— What this task involves —
Put every line of the items below into a JSON list of strings, one string per line, and skip any blank lines. Leave the pictures out.

— Extracted records —

▶

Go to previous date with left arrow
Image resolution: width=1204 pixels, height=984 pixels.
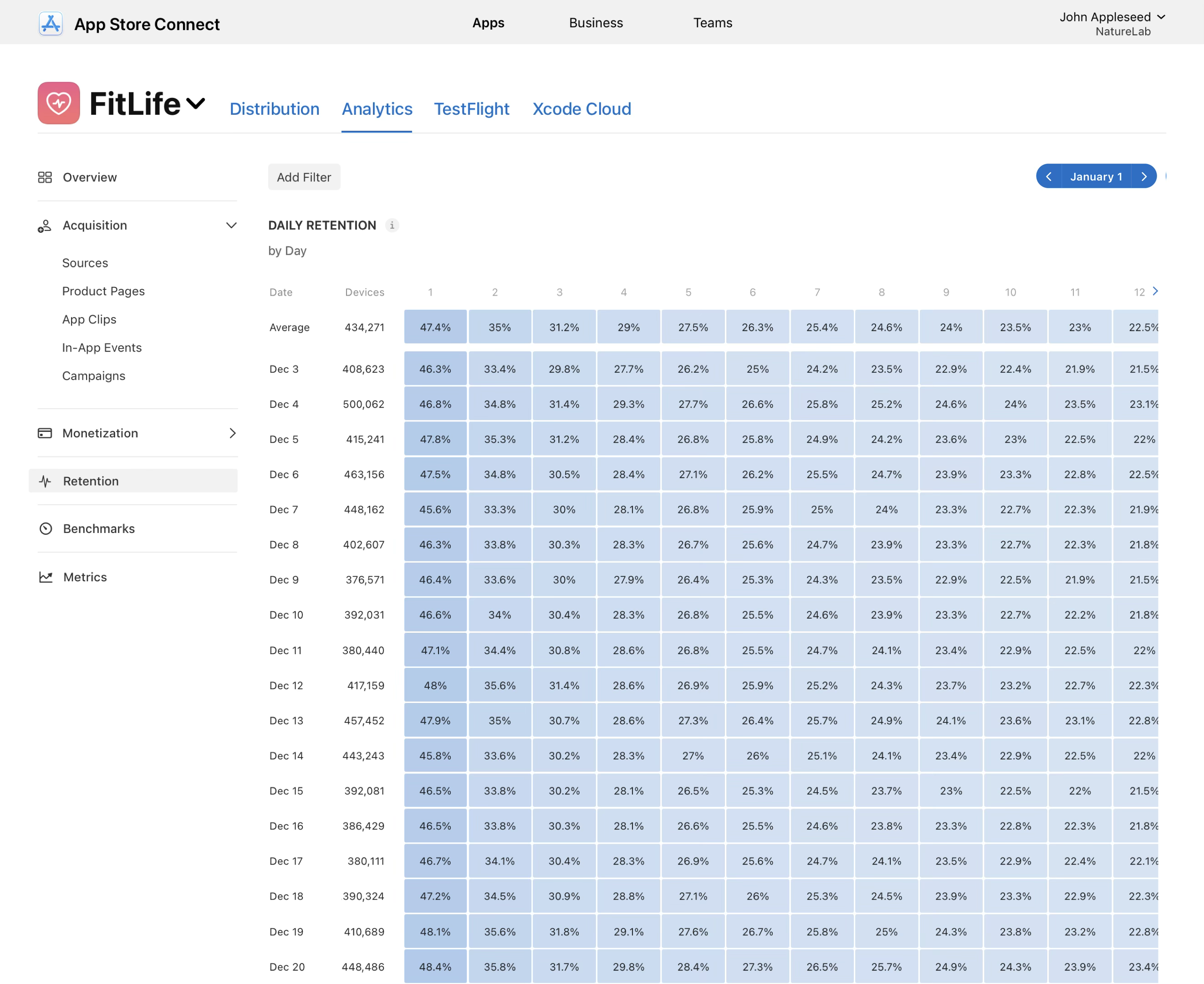(1049, 177)
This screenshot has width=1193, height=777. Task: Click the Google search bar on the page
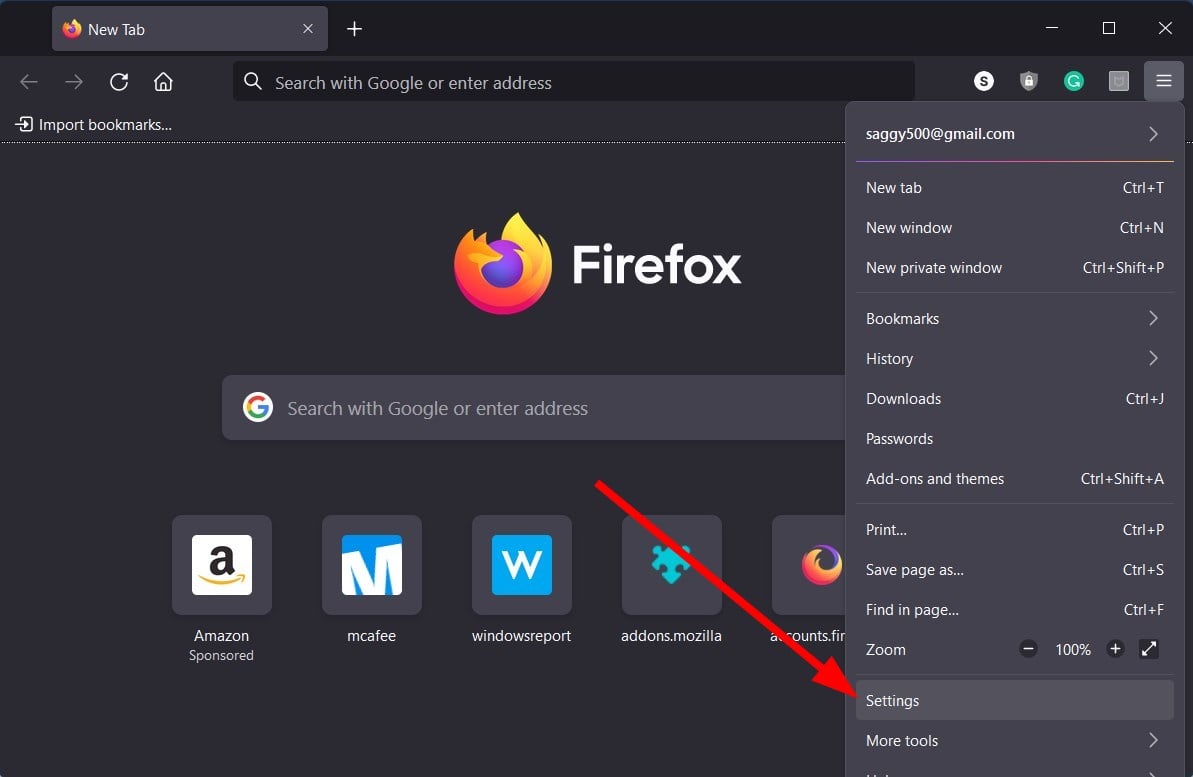(530, 407)
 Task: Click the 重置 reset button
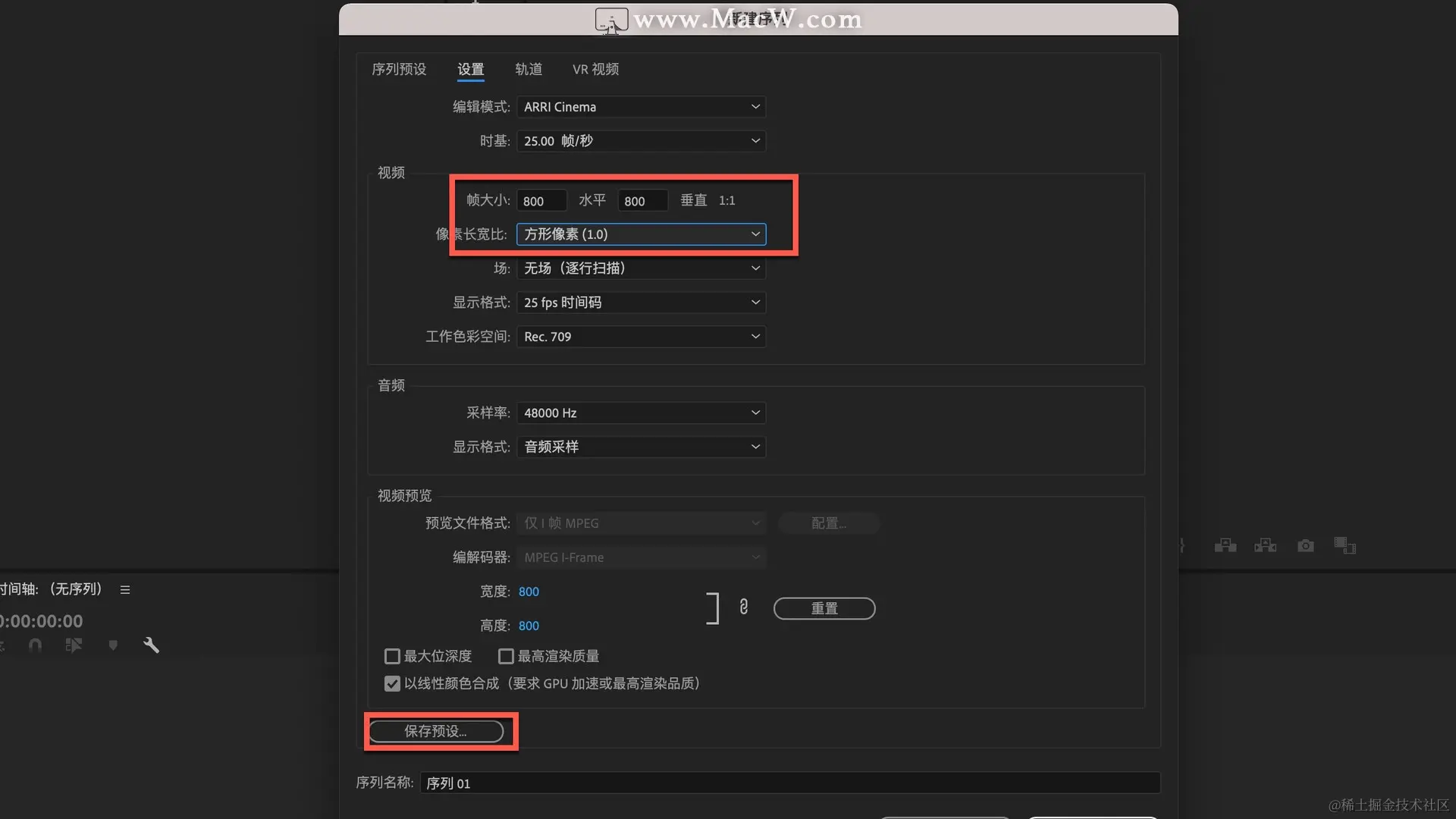coord(824,608)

◀

— Solution —
[
  "Go to previous date with left arrow",
  "Image resolution: width=1204 pixels, height=984 pixels.",
  "(1049, 177)",
  "This screenshot has width=1193, height=777. Task: Click the Google search bar on the page",
  "(530, 407)",
  " Task: Click the 重置 reset button",
  "coord(824,608)"
]